November 27 Ruth 4:1–12
Boaz even gives another relative the opportunity to care for the distressed family. We do not honour God by doing things again in a slip-shod or careless way, or even by allowing our actions to be governed by our emotions.
November 28 Ruth 4:13–22
Boaz takes Ruth as his wife, and we rejoice that this young woman who had experienced more than her fair share of misfortune came to know real happiness. The real significance of this whole book is, however, reserved for the very last verse. Ruth bore a son who, in due time, was to become the grandfather of David, the greatest king Israel was ever to know. In a time of racial tension it was good for the people of Israel to be reminded that even the great David had a foreign ancestor. Then we turn to the Gospel of Matthew, and read the genealogy of Jesus Christ, and there again we find mention of this young woman.
November 29 John 1:35–42
For Scots men and women Andrew is perhaps the most loveable disciple. In this passage we learn that he was already a disciple of John the Baptist before he became a disciple of Jesus. He was not afraid to make a change if it meant getting closer to the truth! We also know that he brought his brother to Jesus. In later life Peter was to dominate the disciple band and Andrew was less noticeable.

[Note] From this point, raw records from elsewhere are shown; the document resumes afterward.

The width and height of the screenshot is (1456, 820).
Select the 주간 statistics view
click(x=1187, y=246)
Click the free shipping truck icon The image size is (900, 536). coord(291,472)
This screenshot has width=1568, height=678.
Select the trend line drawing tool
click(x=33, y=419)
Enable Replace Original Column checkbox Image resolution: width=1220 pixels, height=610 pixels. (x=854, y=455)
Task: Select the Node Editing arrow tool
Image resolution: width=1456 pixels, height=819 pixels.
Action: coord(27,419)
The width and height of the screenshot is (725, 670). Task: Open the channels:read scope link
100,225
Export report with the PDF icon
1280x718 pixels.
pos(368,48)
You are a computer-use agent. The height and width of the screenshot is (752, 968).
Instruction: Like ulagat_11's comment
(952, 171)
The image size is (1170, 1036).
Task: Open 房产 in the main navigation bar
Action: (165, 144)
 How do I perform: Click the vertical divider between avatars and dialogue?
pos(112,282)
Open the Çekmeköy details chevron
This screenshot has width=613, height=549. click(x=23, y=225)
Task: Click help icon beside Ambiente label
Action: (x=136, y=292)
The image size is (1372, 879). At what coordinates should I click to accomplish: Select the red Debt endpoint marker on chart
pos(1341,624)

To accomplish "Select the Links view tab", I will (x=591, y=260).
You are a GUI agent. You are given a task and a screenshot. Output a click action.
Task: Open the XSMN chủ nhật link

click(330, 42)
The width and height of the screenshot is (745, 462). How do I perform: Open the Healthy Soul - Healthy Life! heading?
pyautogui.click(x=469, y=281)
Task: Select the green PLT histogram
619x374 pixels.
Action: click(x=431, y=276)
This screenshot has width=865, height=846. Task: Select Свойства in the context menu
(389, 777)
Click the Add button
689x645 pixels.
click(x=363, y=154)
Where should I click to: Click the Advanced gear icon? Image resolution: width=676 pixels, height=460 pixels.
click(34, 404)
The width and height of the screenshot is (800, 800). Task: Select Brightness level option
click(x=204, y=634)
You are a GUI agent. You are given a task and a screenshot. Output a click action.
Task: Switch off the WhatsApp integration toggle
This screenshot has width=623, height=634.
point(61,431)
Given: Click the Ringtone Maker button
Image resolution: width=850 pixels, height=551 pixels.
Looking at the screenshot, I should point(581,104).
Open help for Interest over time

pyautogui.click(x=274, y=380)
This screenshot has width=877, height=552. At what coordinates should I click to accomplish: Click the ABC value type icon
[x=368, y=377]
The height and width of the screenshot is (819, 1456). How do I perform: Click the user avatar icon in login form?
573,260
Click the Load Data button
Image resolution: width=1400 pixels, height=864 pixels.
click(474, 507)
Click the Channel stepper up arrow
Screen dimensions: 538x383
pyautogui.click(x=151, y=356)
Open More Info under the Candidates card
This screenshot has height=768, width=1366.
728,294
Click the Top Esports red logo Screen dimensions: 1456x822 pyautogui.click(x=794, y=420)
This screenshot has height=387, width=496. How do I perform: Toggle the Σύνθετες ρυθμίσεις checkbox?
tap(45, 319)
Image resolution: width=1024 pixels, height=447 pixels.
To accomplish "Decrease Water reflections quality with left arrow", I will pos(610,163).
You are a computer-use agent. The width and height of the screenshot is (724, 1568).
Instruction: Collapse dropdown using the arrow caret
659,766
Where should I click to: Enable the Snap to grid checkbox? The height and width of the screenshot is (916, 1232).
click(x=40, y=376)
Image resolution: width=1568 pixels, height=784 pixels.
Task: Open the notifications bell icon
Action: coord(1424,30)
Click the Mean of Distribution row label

We must never forget that God also needs, and uses, those who are content to work quietly in the background.
November 30 Matthew 4:18–22
Andrew and Peter would have been known to Jesus for some little time before he issued his challenge to them to follow him. Notice that they left their nets ‘at once’. They were simple fishing men, but also men who were seeking for the truth. Would that our response to the call of God in Christ was as immediate and as unconditional.